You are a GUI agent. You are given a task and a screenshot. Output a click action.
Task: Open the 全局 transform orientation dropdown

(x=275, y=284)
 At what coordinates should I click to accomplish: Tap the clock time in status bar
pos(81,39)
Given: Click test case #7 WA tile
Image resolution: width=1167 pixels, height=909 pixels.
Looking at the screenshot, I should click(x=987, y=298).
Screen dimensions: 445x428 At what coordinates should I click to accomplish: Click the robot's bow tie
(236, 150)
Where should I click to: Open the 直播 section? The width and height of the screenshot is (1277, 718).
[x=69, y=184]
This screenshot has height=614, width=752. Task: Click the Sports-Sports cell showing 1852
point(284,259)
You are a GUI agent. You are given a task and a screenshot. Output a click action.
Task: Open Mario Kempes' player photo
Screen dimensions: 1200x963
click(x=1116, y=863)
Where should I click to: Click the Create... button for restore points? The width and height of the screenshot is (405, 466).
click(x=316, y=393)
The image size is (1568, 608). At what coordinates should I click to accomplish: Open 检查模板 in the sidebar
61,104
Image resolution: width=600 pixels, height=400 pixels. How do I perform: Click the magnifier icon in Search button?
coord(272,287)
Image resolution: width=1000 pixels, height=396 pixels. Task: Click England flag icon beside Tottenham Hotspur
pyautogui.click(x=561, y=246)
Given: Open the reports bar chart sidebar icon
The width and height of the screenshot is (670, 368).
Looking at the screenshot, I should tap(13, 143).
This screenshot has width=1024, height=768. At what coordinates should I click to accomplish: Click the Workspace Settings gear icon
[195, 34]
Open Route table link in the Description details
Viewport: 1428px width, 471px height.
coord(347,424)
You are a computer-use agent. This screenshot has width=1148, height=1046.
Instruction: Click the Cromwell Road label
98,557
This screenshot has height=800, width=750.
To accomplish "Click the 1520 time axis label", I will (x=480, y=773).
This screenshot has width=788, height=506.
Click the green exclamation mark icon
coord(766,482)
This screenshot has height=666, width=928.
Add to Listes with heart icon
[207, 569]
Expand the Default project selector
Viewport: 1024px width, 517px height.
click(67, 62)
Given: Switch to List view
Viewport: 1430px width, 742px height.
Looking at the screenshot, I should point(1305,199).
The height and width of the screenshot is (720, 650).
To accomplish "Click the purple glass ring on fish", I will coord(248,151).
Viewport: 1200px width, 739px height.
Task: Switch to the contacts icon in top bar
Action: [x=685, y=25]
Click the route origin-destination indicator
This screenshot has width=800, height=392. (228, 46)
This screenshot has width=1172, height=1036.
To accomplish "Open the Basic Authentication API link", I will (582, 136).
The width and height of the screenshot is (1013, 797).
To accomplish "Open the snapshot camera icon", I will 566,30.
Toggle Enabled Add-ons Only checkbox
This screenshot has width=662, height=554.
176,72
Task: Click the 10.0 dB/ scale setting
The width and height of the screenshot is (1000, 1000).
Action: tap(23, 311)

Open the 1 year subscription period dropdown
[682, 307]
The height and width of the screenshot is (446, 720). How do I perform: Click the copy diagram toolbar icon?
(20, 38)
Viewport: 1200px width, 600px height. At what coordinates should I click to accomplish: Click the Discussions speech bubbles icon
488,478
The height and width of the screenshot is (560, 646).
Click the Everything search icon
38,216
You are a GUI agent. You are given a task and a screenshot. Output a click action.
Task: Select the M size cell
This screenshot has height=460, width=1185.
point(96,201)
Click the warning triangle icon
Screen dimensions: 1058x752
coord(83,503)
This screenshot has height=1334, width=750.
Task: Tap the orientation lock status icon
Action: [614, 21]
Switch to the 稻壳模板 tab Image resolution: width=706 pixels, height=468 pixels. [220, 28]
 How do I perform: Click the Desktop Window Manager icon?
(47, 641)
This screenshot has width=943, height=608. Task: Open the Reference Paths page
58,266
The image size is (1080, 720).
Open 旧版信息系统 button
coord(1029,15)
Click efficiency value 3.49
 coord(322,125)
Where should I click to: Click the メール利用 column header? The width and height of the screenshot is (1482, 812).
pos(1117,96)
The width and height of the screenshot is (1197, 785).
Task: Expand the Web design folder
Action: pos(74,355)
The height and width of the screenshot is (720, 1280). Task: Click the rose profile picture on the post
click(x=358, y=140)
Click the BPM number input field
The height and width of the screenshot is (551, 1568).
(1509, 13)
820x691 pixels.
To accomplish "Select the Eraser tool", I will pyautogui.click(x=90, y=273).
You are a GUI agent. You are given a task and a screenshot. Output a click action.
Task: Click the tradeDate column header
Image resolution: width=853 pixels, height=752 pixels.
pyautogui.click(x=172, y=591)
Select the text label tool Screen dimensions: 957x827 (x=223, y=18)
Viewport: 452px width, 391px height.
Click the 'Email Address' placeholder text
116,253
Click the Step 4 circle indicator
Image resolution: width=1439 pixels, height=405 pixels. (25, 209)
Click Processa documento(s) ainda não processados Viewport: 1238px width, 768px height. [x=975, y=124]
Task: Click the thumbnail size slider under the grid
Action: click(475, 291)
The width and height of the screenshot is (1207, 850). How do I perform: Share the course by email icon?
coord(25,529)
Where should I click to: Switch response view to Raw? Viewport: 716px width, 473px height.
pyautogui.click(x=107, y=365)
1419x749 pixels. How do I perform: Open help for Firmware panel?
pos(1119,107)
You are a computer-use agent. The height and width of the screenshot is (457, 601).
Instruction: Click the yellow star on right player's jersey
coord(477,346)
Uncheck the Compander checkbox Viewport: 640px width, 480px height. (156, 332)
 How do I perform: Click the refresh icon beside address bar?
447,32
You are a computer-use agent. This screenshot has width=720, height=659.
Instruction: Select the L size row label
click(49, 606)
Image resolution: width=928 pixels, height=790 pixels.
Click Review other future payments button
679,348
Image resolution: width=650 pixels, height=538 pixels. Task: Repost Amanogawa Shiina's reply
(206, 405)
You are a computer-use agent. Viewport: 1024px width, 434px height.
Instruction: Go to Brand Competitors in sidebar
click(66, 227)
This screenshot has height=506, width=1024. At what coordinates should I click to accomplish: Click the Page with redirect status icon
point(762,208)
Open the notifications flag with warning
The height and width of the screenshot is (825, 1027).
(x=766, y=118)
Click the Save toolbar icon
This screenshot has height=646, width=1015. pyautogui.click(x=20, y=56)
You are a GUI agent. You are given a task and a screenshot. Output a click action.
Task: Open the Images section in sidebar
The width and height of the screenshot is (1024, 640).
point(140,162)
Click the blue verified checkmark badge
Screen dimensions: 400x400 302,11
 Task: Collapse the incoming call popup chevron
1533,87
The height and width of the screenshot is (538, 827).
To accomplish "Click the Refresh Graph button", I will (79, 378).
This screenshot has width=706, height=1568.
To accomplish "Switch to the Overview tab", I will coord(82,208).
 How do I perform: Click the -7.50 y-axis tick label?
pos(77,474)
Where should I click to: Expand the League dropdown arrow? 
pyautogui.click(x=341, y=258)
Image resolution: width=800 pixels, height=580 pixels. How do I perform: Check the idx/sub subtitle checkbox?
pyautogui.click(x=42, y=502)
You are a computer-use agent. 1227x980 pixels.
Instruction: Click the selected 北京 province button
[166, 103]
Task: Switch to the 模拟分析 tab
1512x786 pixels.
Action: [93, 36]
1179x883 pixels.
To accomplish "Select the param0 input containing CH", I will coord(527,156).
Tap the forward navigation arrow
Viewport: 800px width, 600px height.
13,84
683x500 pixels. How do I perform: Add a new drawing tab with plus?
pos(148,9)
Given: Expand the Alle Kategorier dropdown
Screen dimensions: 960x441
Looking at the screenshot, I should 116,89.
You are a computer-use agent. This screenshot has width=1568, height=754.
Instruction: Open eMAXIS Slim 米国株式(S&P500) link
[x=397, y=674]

(EXERCISE REQUIREMENTS):
A complete and exact repetition of the entries is required.

(ANSWER TO THE EXERCISE):
You are a GUI agent. You are given a task and a screenshot. Output a click action.
Task: Open the 全局 transform orientation dropdown

(x=275, y=284)
 At what coordinates should I click to accomplish: Tap the clock time in status bar
pos(81,39)
Given: Click test case #7 WA tile
Image resolution: width=1167 pixels, height=909 pixels.
Looking at the screenshot, I should click(x=987, y=298).
Screen dimensions: 445x428 At what coordinates should I click to accomplish: Click the robot's bow tie
(236, 150)
Where should I click to: Open the 直播 section? The width and height of the screenshot is (1277, 718).
[x=69, y=184]
This screenshot has height=614, width=752. Task: Click the Sports-Sports cell showing 1852
point(284,259)
You are a GUI agent. You are given a task and a screenshot. Output a click action.
Task: Open Mario Kempes' player photo
Screen dimensions: 1200x963
click(x=1116, y=863)
Where should I click to: Click the Create... button for restore points? The width and height of the screenshot is (405, 466).
click(x=316, y=393)
The image size is (1568, 608). At what coordinates should I click to accomplish: Open 检查模板 in the sidebar
61,104
Image resolution: width=600 pixels, height=400 pixels. How do I perform: Click the magnifier icon in Search button?
coord(272,287)
Image resolution: width=1000 pixels, height=396 pixels. Task: Click England flag icon beside Tottenham Hotspur
pyautogui.click(x=561, y=246)
Given: Open the reports bar chart sidebar icon
The width and height of the screenshot is (670, 368).
Looking at the screenshot, I should tap(13, 143).
This screenshot has width=1024, height=768. At what coordinates should I click to accomplish: Click the Workspace Settings gear icon
[195, 34]
Open Route table link in the Description details
Viewport: 1428px width, 471px height.
coord(347,424)
You are a computer-use agent. This screenshot has width=1148, height=1046.
Instruction: Click the Cromwell Road label
98,557
This screenshot has height=800, width=750.
To accomplish "Click the 1520 time axis label", I will (x=480, y=773).
This screenshot has width=788, height=506.
Click the green exclamation mark icon
coord(766,482)
This screenshot has height=666, width=928.
Add to Listes with heart icon
[207, 569]
Expand the Default project selector
Viewport: 1024px width, 517px height.
click(67, 62)
Given: Switch to List view
Viewport: 1430px width, 742px height.
Looking at the screenshot, I should point(1305,199).
The height and width of the screenshot is (720, 650).
To accomplish "Click the purple glass ring on fish", I will coord(248,151).
Viewport: 1200px width, 739px height.
Task: Switch to the contacts icon in top bar
Action: [x=685, y=25]
Click the route origin-destination indicator
This screenshot has width=800, height=392. (228, 46)
This screenshot has width=1172, height=1036.
To accomplish "Open the Basic Authentication API link", I will (582, 136).
The width and height of the screenshot is (1013, 797).
To accomplish "Open the snapshot camera icon", I will 566,30.
Toggle Enabled Add-ons Only checkbox
This screenshot has width=662, height=554.
176,72
Task: Click the 10.0 dB/ scale setting
The width and height of the screenshot is (1000, 1000).
Action: tap(23, 311)

Open the 1 year subscription period dropdown
[682, 307]
The height and width of the screenshot is (446, 720). How do I perform: Click the copy diagram toolbar icon?
(20, 38)
Viewport: 1200px width, 600px height. At what coordinates should I click to accomplish: Click the Discussions speech bubbles icon
488,478
The height and width of the screenshot is (560, 646).
Click the Everything search icon
38,216
You are a GUI agent. You are given a task and a screenshot. Output a click action.
Task: Select the M size cell
This screenshot has height=460, width=1185.
point(96,201)
Click the warning triangle icon
Screen dimensions: 1058x752
coord(83,503)
This screenshot has height=1334, width=750.
Task: Tap the orientation lock status icon
Action: [614, 21]
Switch to the 稻壳模板 tab Image resolution: width=706 pixels, height=468 pixels. [220, 28]
 How do I perform: Click the Desktop Window Manager icon?
(47, 641)
This screenshot has width=943, height=608. Task: Open the Reference Paths page
58,266
The image size is (1080, 720).
Open 旧版信息系统 button
coord(1029,15)
Click efficiency value 3.49
 coord(322,125)
Where should I click to: Click the メール利用 column header? The width and height of the screenshot is (1482, 812).
pos(1117,96)
The width and height of the screenshot is (1197, 785).
Task: Expand the Web design folder
Action: pos(74,355)
The height and width of the screenshot is (720, 1280). Task: Click the rose profile picture on the post
click(x=358, y=140)
Click the BPM number input field
The height and width of the screenshot is (551, 1568).
(1509, 13)
820x691 pixels.
To accomplish "Select the Eraser tool", I will pyautogui.click(x=90, y=273).
You are a GUI agent. You are given a task and a screenshot. Output a click action.
Task: Click the tradeDate column header
Image resolution: width=853 pixels, height=752 pixels.
pyautogui.click(x=172, y=591)
Select the text label tool Screen dimensions: 957x827 (x=223, y=18)
Viewport: 452px width, 391px height.
Click the 'Email Address' placeholder text
116,253
Click the Step 4 circle indicator
Image resolution: width=1439 pixels, height=405 pixels. (25, 209)
Click Processa documento(s) ainda não processados Viewport: 1238px width, 768px height. [x=975, y=124]
Task: Click the thumbnail size slider under the grid
Action: click(475, 291)
The width and height of the screenshot is (1207, 850). How do I perform: Share the course by email icon?
coord(25,529)
Where should I click to: Switch response view to Raw? Viewport: 716px width, 473px height.
pyautogui.click(x=107, y=365)
1419x749 pixels. How do I perform: Open help for Firmware panel?
pos(1119,107)
You are a computer-use agent. The height and width of the screenshot is (457, 601).
Instruction: Click the yellow star on right player's jersey
coord(477,346)
Uncheck the Compander checkbox Viewport: 640px width, 480px height. (156, 332)
 How do I perform: Click the refresh icon beside address bar?
447,32
You are a computer-use agent. This screenshot has width=720, height=659.
Instruction: Select the L size row label
click(49, 606)
Image resolution: width=928 pixels, height=790 pixels.
Click Review other future payments button
679,348
Image resolution: width=650 pixels, height=538 pixels. Task: Repost Amanogawa Shiina's reply
(206, 405)
You are a computer-use agent. Viewport: 1024px width, 434px height.
Instruction: Go to Brand Competitors in sidebar
click(66, 227)
This screenshot has height=506, width=1024. At what coordinates should I click to accomplish: Click the Page with redirect status icon
point(762,208)
Open the notifications flag with warning
The height and width of the screenshot is (825, 1027).
(x=766, y=118)
Click the Save toolbar icon
This screenshot has height=646, width=1015. pyautogui.click(x=20, y=56)
You are a GUI agent. You are given a task and a screenshot. Output a click action.
Task: Open the Images section in sidebar
The width and height of the screenshot is (1024, 640).
point(140,162)
Click the blue verified checkmark badge
Screen dimensions: 400x400 302,11
 Task: Collapse the incoming call popup chevron
1533,87
The height and width of the screenshot is (538, 827).
To accomplish "Click the Refresh Graph button", I will (79, 378).
This screenshot has width=706, height=1568.
To accomplish "Switch to the Overview tab", I will coord(82,208).
 How do I perform: Click the -7.50 y-axis tick label?
pos(77,474)
Where should I click to: Expand the League dropdown arrow? 
pyautogui.click(x=341, y=258)
Image resolution: width=800 pixels, height=580 pixels. How do I perform: Check the idx/sub subtitle checkbox?
pyautogui.click(x=42, y=502)
You are a computer-use agent. 1227x980 pixels.
Instruction: Click the selected 北京 province button
[166, 103]
Task: Switch to the 模拟分析 tab
1512x786 pixels.
Action: [93, 36]
1179x883 pixels.
To accomplish "Select the param0 input containing CH", I will coord(527,156).
Tap the forward navigation arrow
Viewport: 800px width, 600px height.
13,84
683x500 pixels. How do I perform: Add a new drawing tab with plus?
pos(148,9)
Given: Expand the Alle Kategorier dropdown
Screen dimensions: 960x441
Looking at the screenshot, I should 116,89.
You are a computer-use agent. This screenshot has width=1568, height=754.
Instruction: Open eMAXIS Slim 米国株式(S&P500) link
[x=397, y=674]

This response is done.